Assuming that the question is asking how to form the sequence of start, end and start-of-testing (oos) dates given st
and en
shown below, first form the months
sequence and then transform it to append the start-of-test date. To do that seq
can generate a beginning of month Date
sequence. Also if we add an integer to a Date
class object then the result is to add or subtract that number of days so we can get the end of the month by subtracting one day from the start of the next month.

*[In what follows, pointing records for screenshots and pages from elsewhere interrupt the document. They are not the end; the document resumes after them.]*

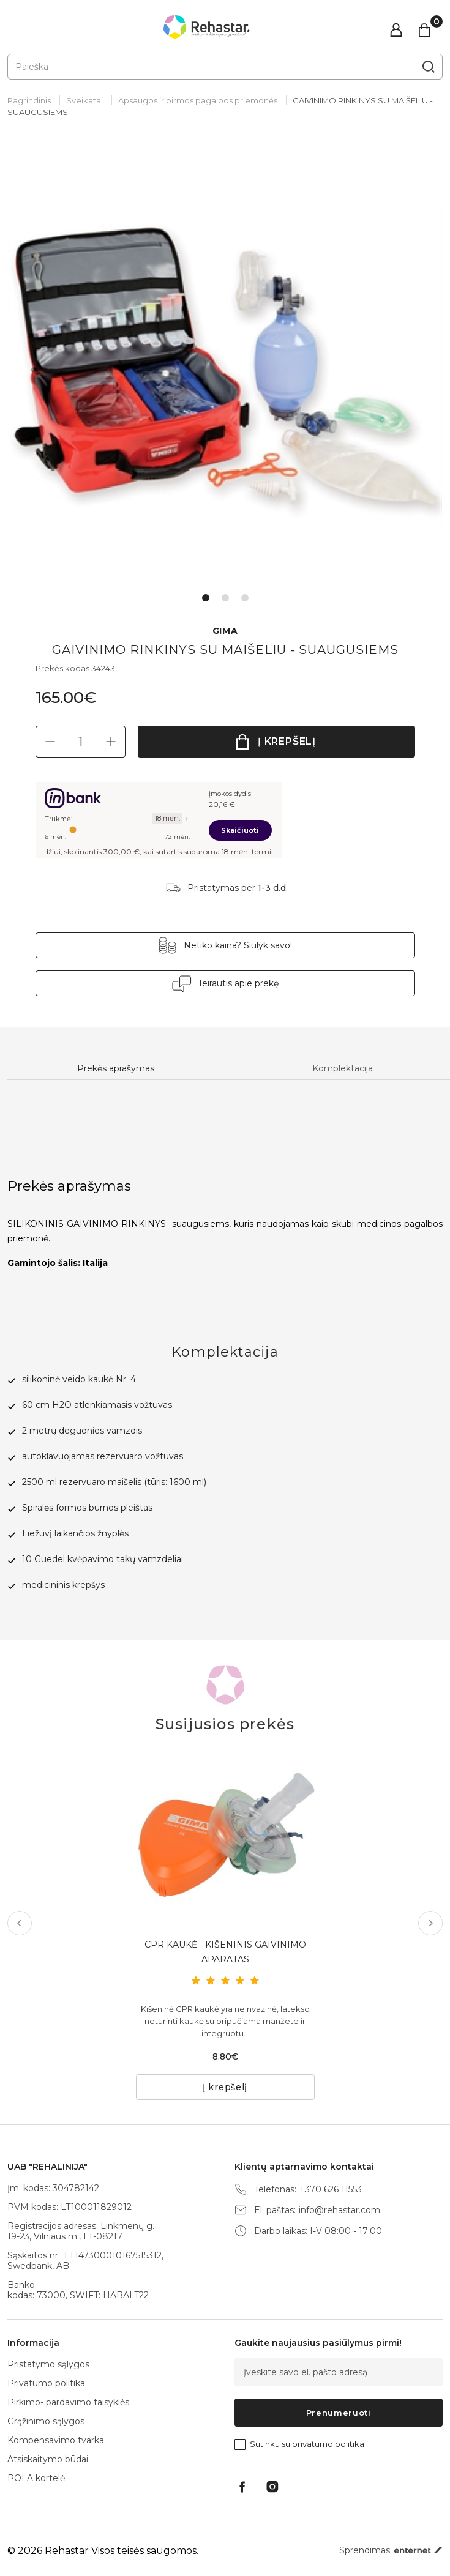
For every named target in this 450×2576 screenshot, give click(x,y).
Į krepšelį (287, 741)
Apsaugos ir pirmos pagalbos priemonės (197, 100)
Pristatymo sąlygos (48, 2364)
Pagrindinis (29, 100)
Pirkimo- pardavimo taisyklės (68, 2402)
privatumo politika (328, 2444)
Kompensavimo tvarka (55, 2440)
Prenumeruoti (338, 2413)
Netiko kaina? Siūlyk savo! (238, 945)
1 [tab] (205, 597)
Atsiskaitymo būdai (47, 2459)
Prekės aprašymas (115, 1068)
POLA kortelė (36, 2478)
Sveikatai (84, 100)
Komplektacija (342, 1068)
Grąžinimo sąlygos (45, 2421)
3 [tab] (245, 597)
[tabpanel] (225, 365)
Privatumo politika (46, 2383)
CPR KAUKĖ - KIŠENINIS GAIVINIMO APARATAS (225, 1952)
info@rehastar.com (339, 2210)
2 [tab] (225, 597)
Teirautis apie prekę (238, 983)
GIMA (225, 631)
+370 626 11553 (330, 2189)
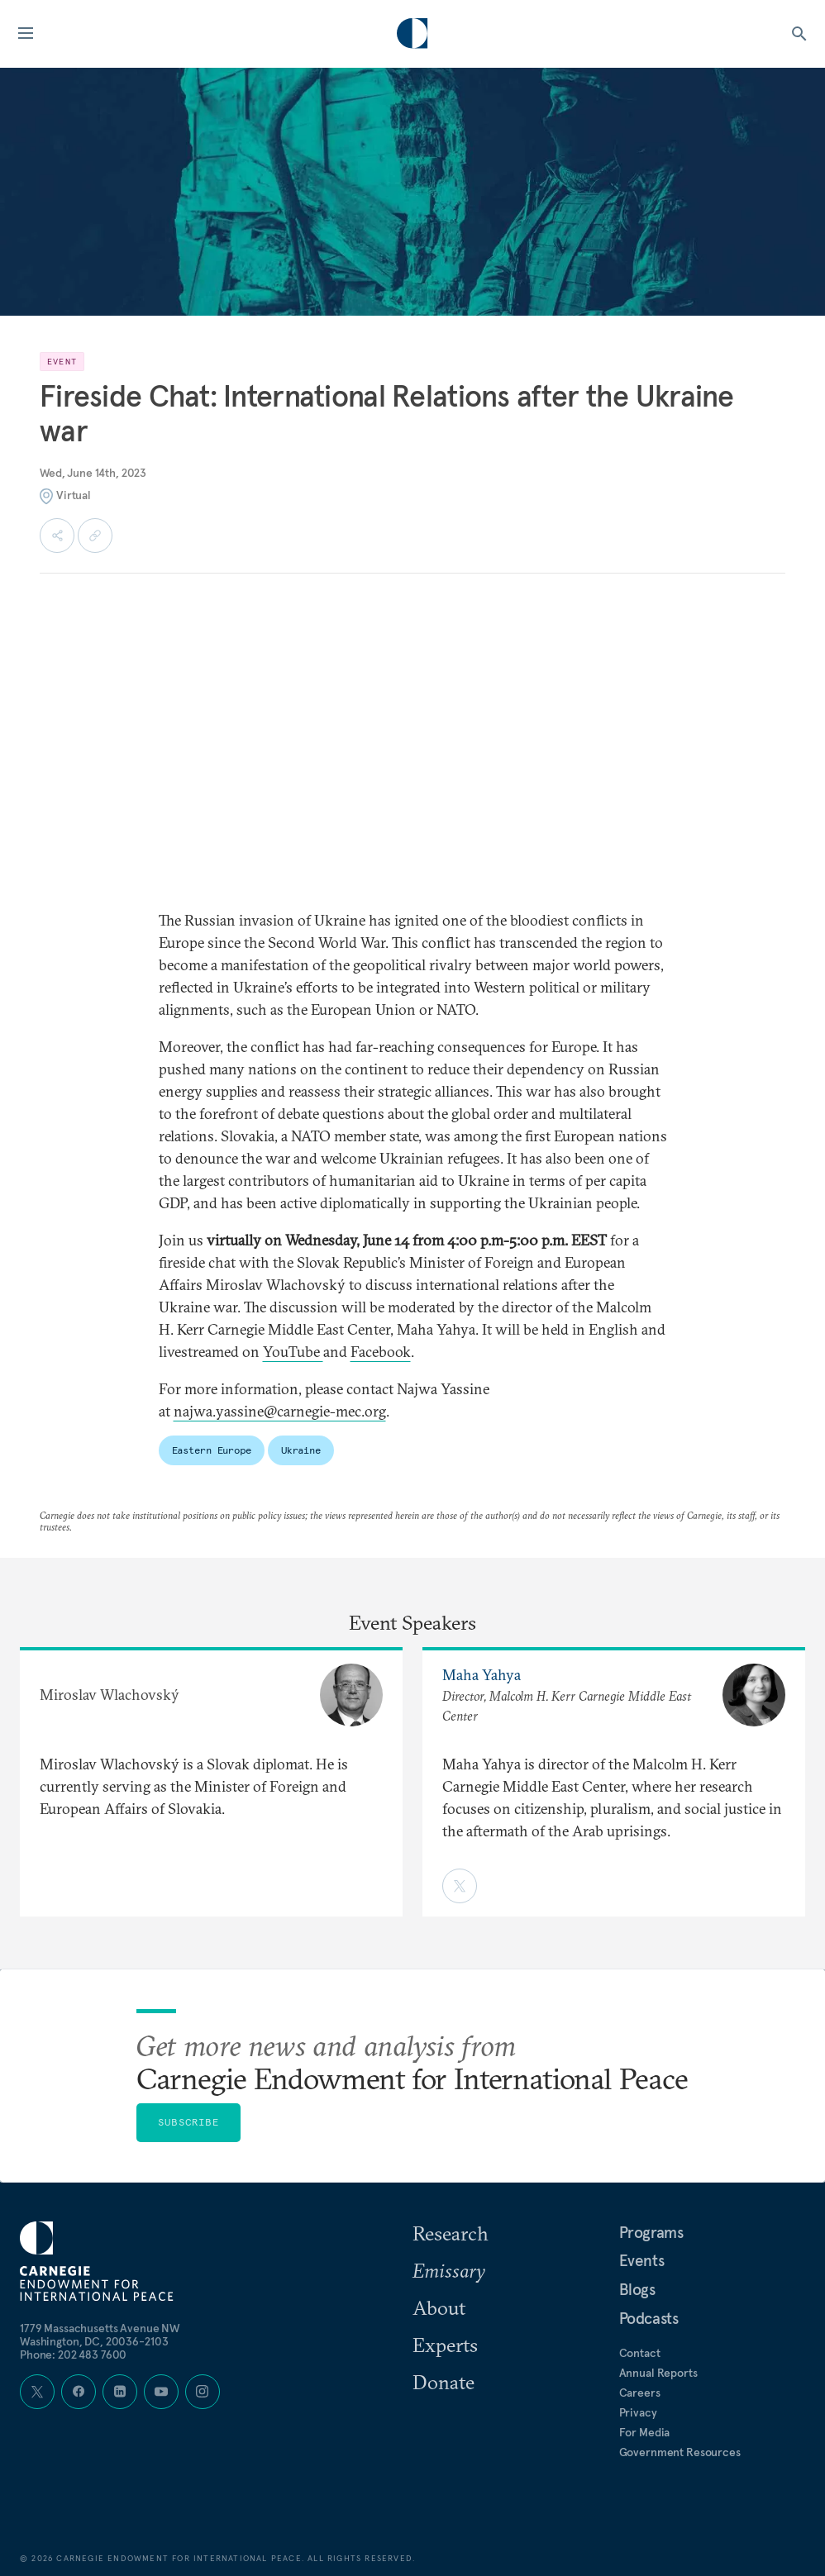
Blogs (637, 2289)
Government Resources (680, 2452)
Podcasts (649, 2318)
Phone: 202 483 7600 (73, 2354)
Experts (445, 2344)
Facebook (381, 1351)
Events (642, 2260)
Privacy (638, 2412)
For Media (644, 2432)
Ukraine (301, 1450)
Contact (639, 2352)
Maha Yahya (481, 1674)
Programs (651, 2232)
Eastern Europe (211, 1450)
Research (450, 2233)
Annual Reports (658, 2372)
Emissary (448, 2270)
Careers (639, 2392)
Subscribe (188, 2122)
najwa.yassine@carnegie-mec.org (280, 1411)
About (438, 2307)
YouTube (293, 1351)
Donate (443, 2381)
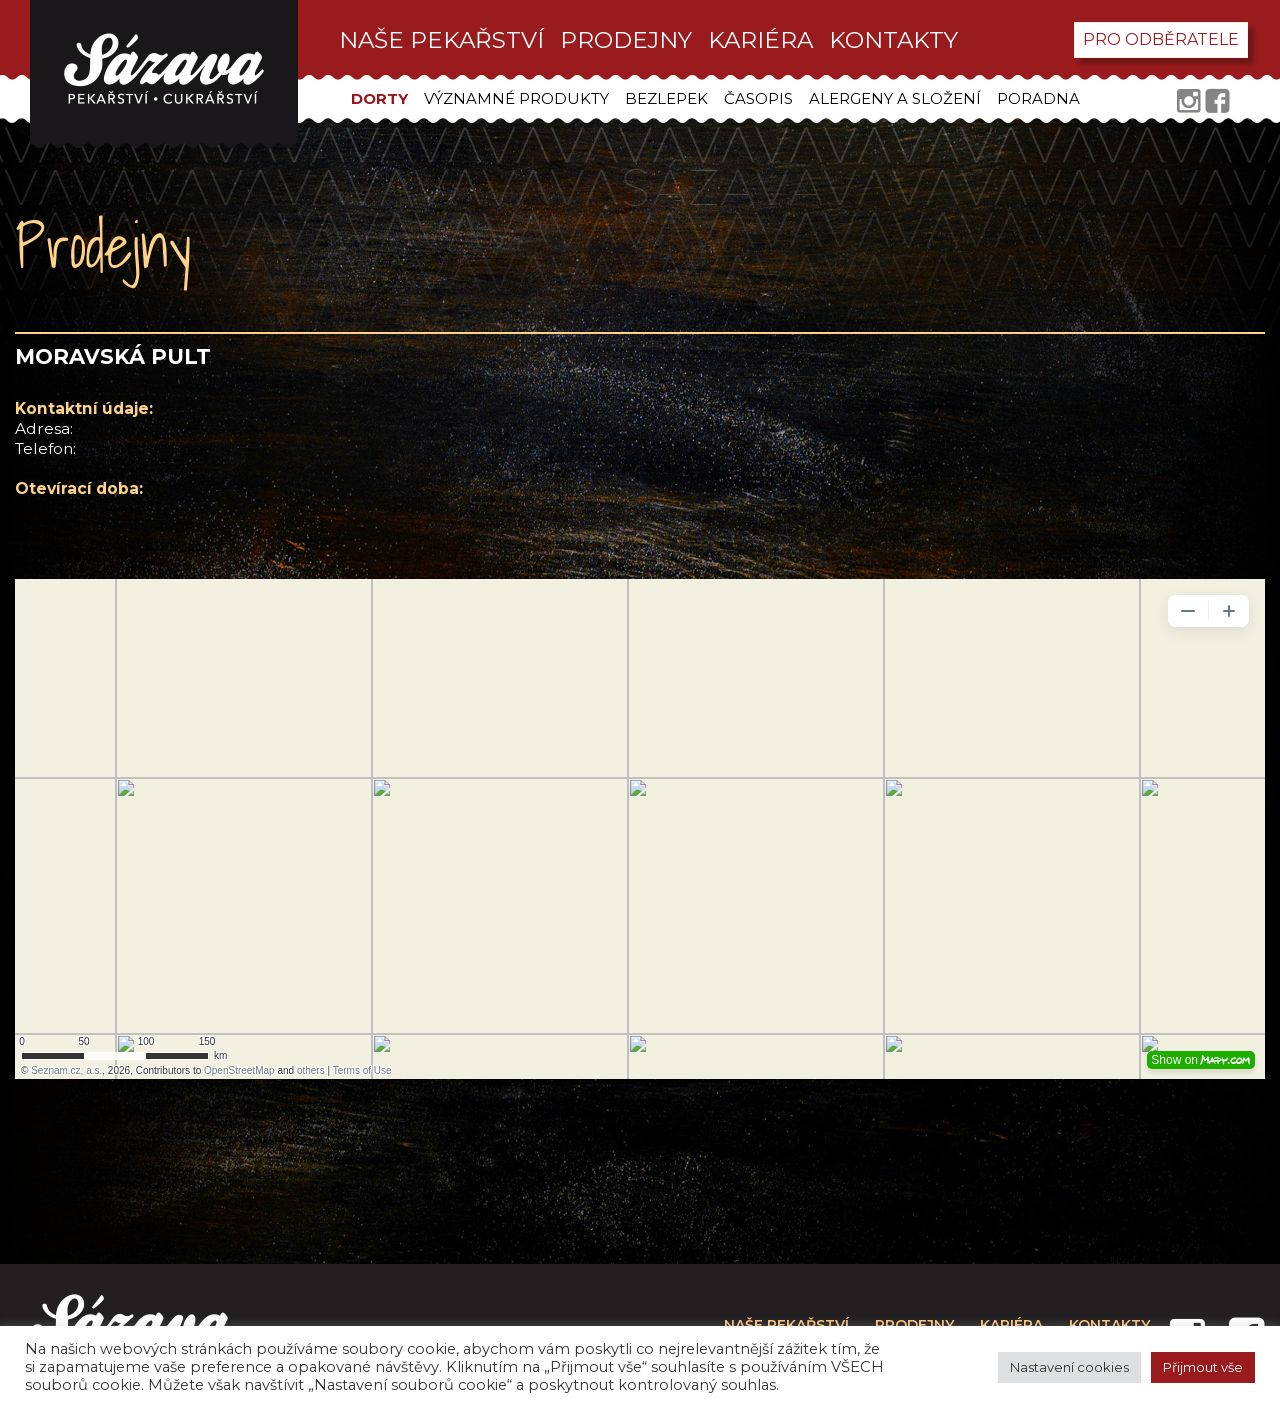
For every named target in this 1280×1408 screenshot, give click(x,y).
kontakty (893, 40)
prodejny (626, 40)
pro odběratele (1161, 39)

We have allocated 70% of the three month period to training and 30% to the test making use of the fact that the difference between two Date
objects is the number of days between them. 70/30 is what the question asks for; however, that means that there will be a few days not in any test in each period whereas the diagram has no days that are not in any test except at the beginning. If all days are to be in a test then we might instead use the third month in the period as the test period and the first two months as the training period. In that case uncomment the commented out transform
line. We also show this variation at the end.
Finally define a function f
(we have shown a dummy calculation to make it possible to run the code) with arguments start
, end
and test
to perform whatever calculation is needed. It can produce any sort of output object for one train/test instance. We can use either Map
or by
as shown below. The output list of results will have one component per row of d
.
# input
st <- as.Date("2019-01-01")
en <- as.Date("2019-12-31")
months <- seq(st, en, by = "month")
d <- data.frame(start = head(months, -2), end = c(tail(months, -3) - 1, en))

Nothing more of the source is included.